- **Task statement**
Sift through the material below and return the lines with "icon".

- **Input data**

• • • • •

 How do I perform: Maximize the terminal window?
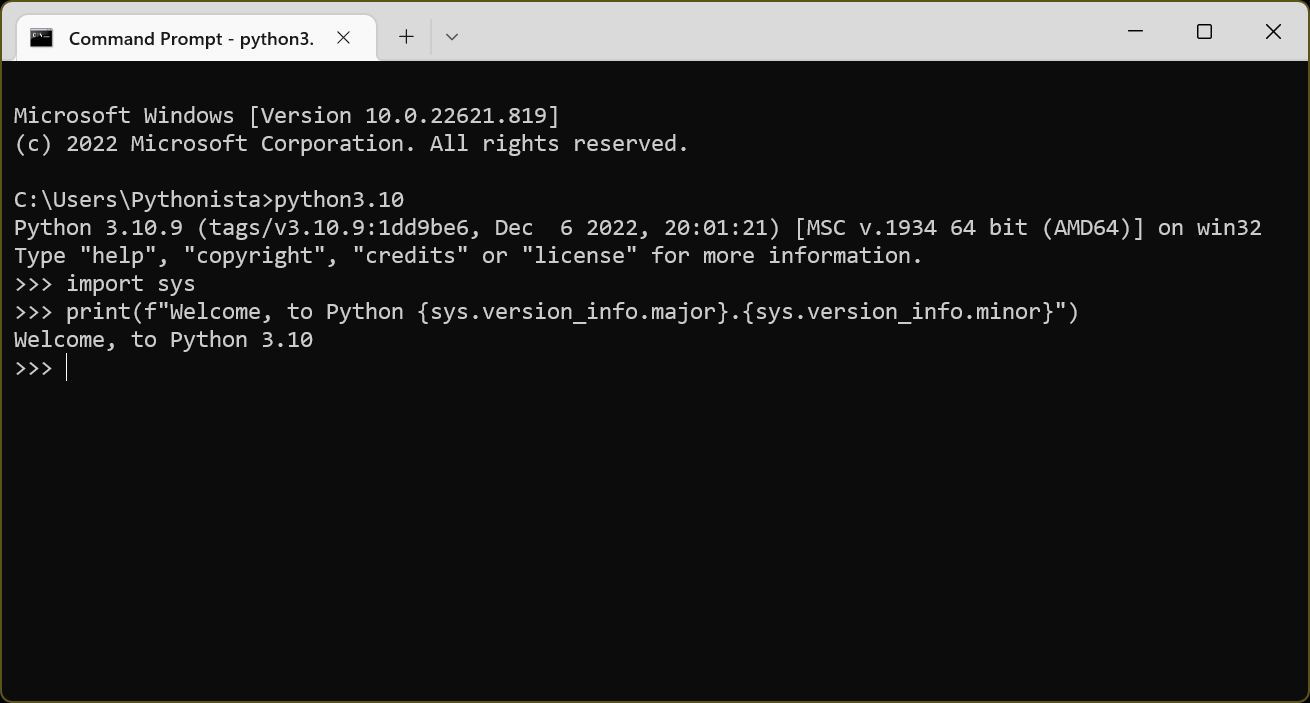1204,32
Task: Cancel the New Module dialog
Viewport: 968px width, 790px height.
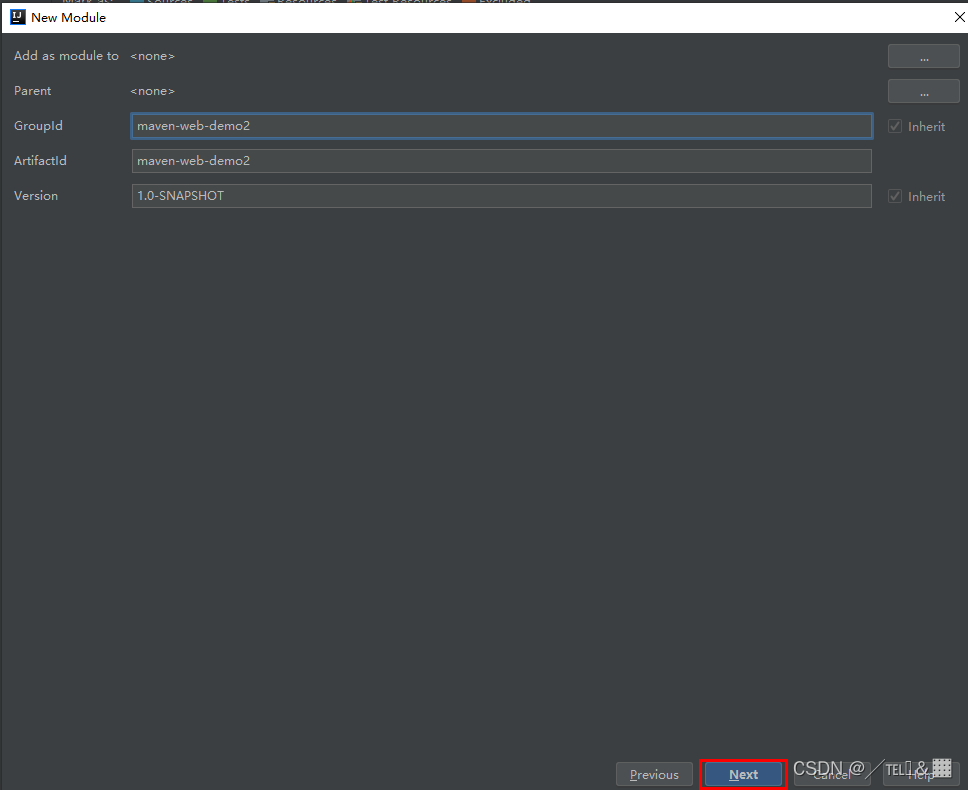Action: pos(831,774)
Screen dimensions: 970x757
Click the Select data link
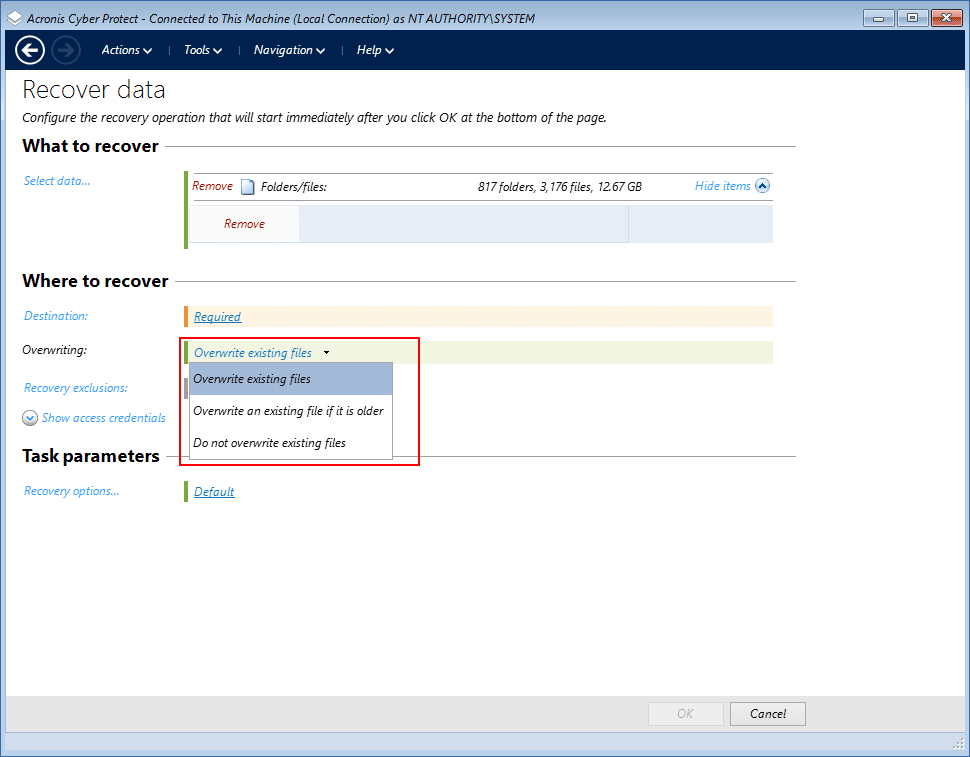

• • • • •

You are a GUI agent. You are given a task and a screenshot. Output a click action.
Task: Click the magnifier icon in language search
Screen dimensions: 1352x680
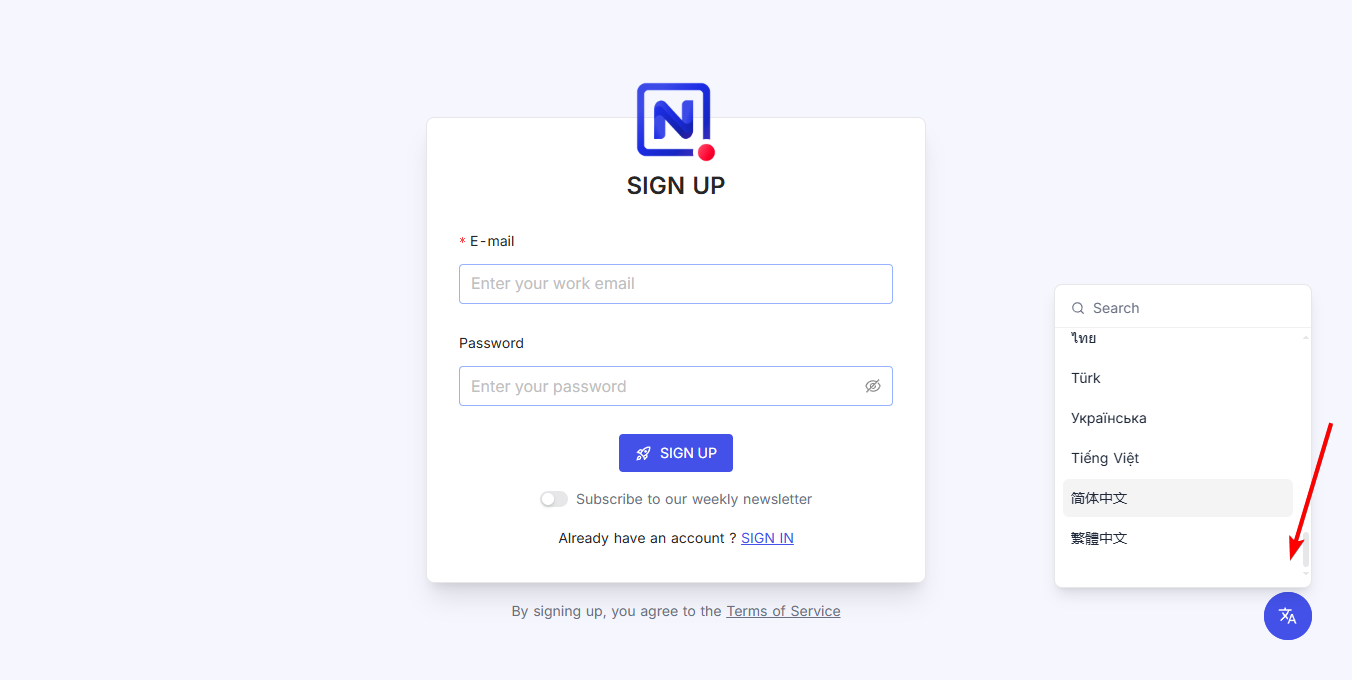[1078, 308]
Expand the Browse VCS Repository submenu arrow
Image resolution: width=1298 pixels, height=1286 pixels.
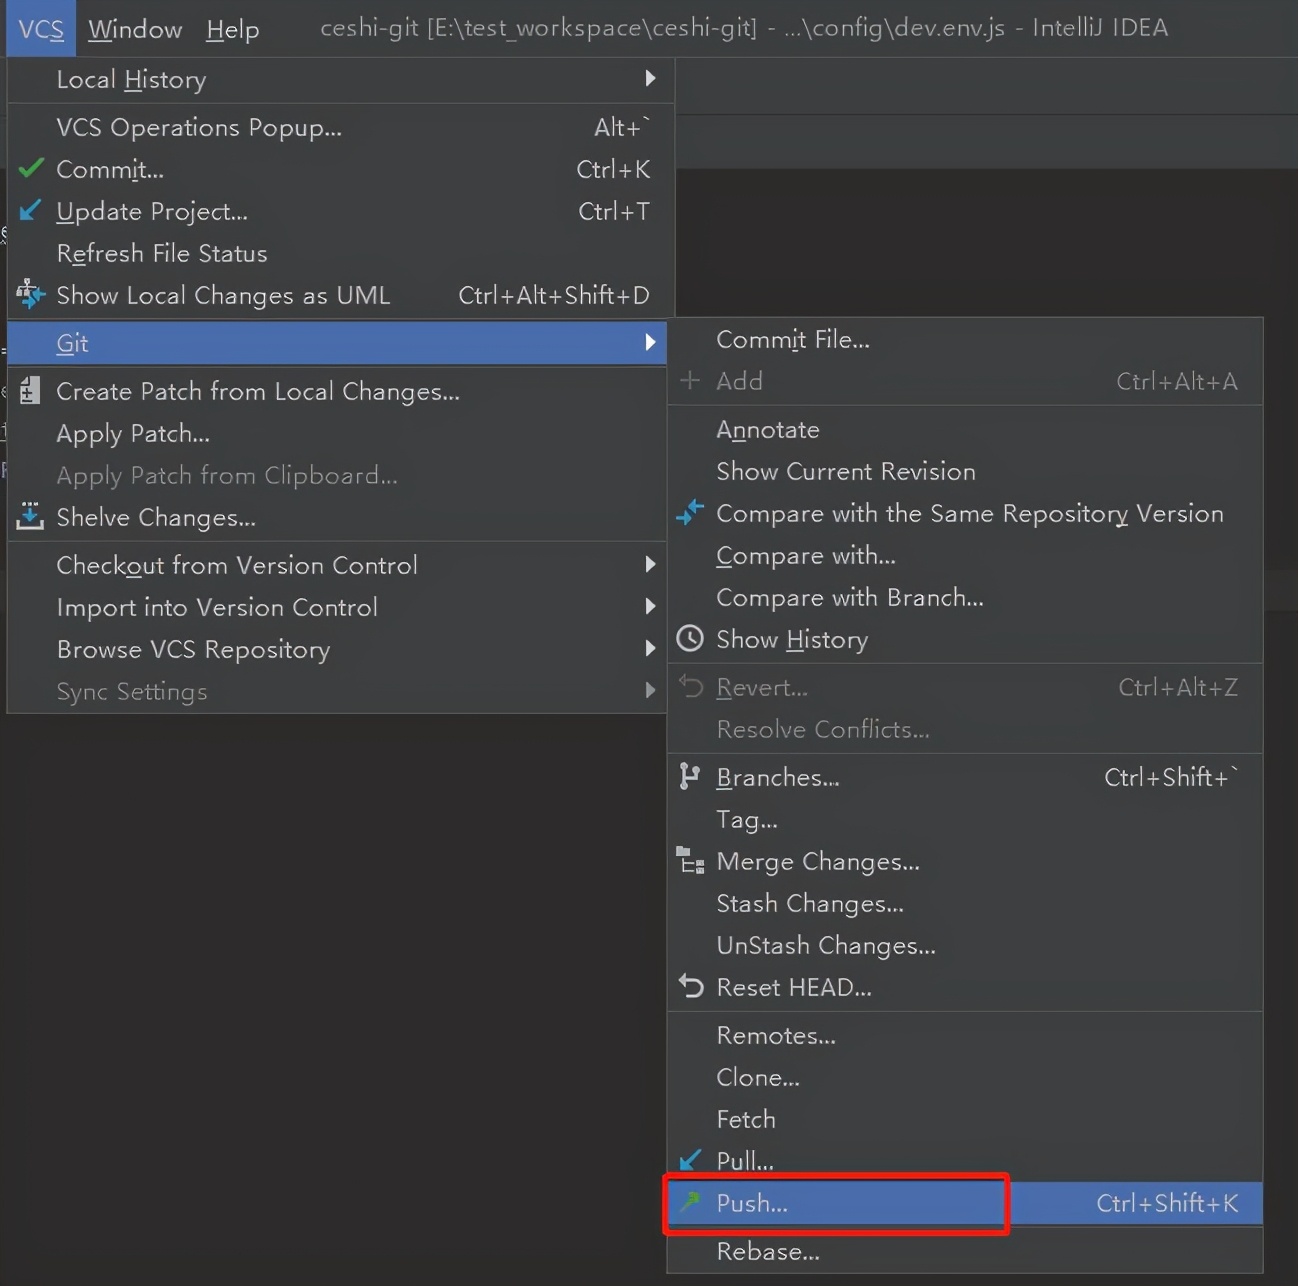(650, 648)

• • • • •

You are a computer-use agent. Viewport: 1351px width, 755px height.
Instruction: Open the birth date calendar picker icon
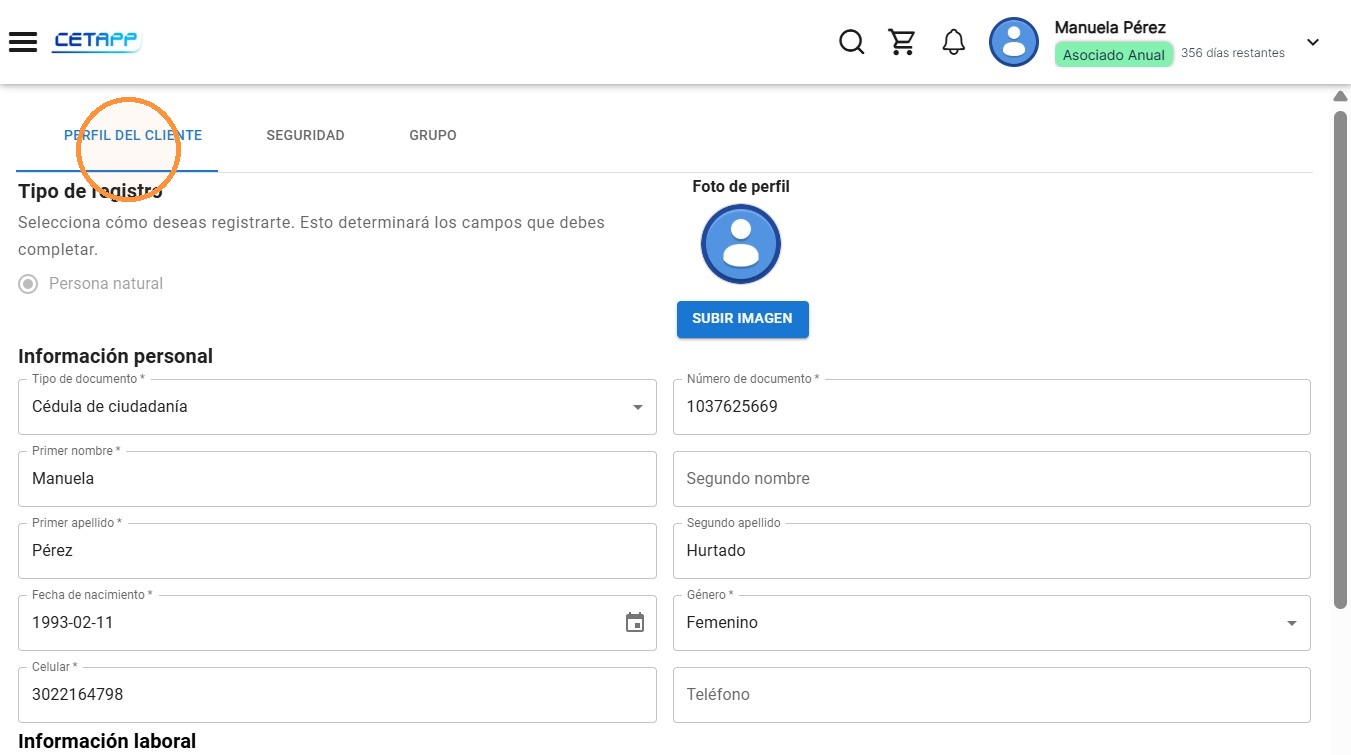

• • • • •

- **Answer space**
Task: Click the magnifier icon in language search
Instruction: Open the birth date calendar picker icon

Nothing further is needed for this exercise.